The answers of these defendants show that Talmadge was a creditor of Welch at the time for the full amount of the debts secured by the deed of trust to Davis and more, and aver that the deed was given in good faith to secure those debts, and with no intent to delay, hinder or defraud Birdsall, although Talmadge says he was aware at the time it was given of the pendency of the action against Welch.

Welch further alleges, in his answer, that he is the holder of BirdsalFs promissory note for a valuable consideration, amounting to $433, which he prays to have set off against BirdsalFs judgment.

He also claitas, by way of plea, that the question of fraud in the deed of trust to Davis was determined in a trial at law in this Court in an action of replevin, in which Davis was plaintiff and the complainant, Birdsall, was the substantial defendant.

The proceedings in that action are also referred to by complainant and made an exhibit to his bill.

[320]*320The record of that case shows that, after Birdsall had obtained his judgment against Welch, he issued an execution for its collection ; that his counsel indemnified the marshal and had a levy made on the property which had been assigned to Davis as trustee, treating Davis’ deed as void; that Davis replevined the goods; that the cause was tried by jury, and a verdict and judgment obtained in his favor, nominally against the marshal, but substantially against Birdsall, who was the plaintiff in the execution. As to the absolute deed from Welch to Talmadge, it is shown by the answer that Talmadge was induced to make the purchase in order to get Welch to give him the security for his deed of trust to Davis, and that both deeds were the result of the same negotiation.
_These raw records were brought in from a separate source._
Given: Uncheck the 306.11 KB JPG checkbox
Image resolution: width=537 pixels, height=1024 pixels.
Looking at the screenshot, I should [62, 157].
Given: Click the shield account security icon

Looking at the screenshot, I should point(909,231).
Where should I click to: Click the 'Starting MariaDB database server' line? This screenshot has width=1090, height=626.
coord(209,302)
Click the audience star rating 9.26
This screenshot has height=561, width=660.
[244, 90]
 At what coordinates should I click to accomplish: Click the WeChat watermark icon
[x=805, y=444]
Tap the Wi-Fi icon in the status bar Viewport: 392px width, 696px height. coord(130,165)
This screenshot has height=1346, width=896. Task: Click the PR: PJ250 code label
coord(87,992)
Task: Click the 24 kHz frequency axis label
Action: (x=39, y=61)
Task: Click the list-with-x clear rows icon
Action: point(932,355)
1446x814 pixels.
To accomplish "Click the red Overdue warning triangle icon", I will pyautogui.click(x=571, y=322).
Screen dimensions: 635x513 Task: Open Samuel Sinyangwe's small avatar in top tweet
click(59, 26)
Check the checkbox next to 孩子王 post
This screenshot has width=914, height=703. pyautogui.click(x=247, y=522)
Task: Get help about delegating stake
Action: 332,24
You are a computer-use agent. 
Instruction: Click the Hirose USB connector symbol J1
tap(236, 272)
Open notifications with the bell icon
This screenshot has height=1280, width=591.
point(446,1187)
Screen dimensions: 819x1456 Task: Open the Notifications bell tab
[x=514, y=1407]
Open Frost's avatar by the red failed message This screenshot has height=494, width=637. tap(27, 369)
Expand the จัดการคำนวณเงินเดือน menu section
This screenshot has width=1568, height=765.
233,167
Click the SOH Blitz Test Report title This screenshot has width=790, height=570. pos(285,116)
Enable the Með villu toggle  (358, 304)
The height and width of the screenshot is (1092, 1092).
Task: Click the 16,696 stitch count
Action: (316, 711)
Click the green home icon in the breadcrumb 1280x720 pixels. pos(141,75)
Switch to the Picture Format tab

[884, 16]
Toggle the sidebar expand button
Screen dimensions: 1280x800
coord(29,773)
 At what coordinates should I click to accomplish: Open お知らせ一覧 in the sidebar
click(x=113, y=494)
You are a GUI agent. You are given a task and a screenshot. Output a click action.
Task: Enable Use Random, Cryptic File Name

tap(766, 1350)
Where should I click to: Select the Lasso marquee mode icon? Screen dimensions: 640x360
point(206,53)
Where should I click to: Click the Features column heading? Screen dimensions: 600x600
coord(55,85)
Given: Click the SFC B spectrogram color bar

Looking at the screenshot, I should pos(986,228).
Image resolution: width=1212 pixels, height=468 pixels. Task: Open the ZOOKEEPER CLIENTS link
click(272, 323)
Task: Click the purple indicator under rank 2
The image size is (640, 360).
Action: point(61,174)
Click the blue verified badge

It is further shown by the answers that at the time of the sale the real property was incumbered to the amount of $7,400 ; that Talmadge undertook to pay off the incumbrances and gave his promissory notes to Welch for the balance ($2,600) which Welch immediately thereafter transferred to Mayo & Co., of Richmond, towards satisfaction of a debt greater than the amount which he owed to that firm. These notes were secured by a deed of trust given by Talmadge upon the property.

This cause was set down for hearing by the complainant on bill and answers, and, there was necessarily no testimony taken on either side, but as we are to determine the controversy solely on the pleadings, it is important that we should consider in the outset the effect of setting down a cause for hearing on bill and answer'.

This is always the act of the complainant in a cause; it cannot be done by a defendant. Its effect is to deprive the defendant of the opportunity to establish the defense by testimony. If'complainant intends to deny the truth of the defendant’s answer, it is his duty to do so by filing a replication, which would put the cause at issue, and then defendant has the right to make out his case by evidence.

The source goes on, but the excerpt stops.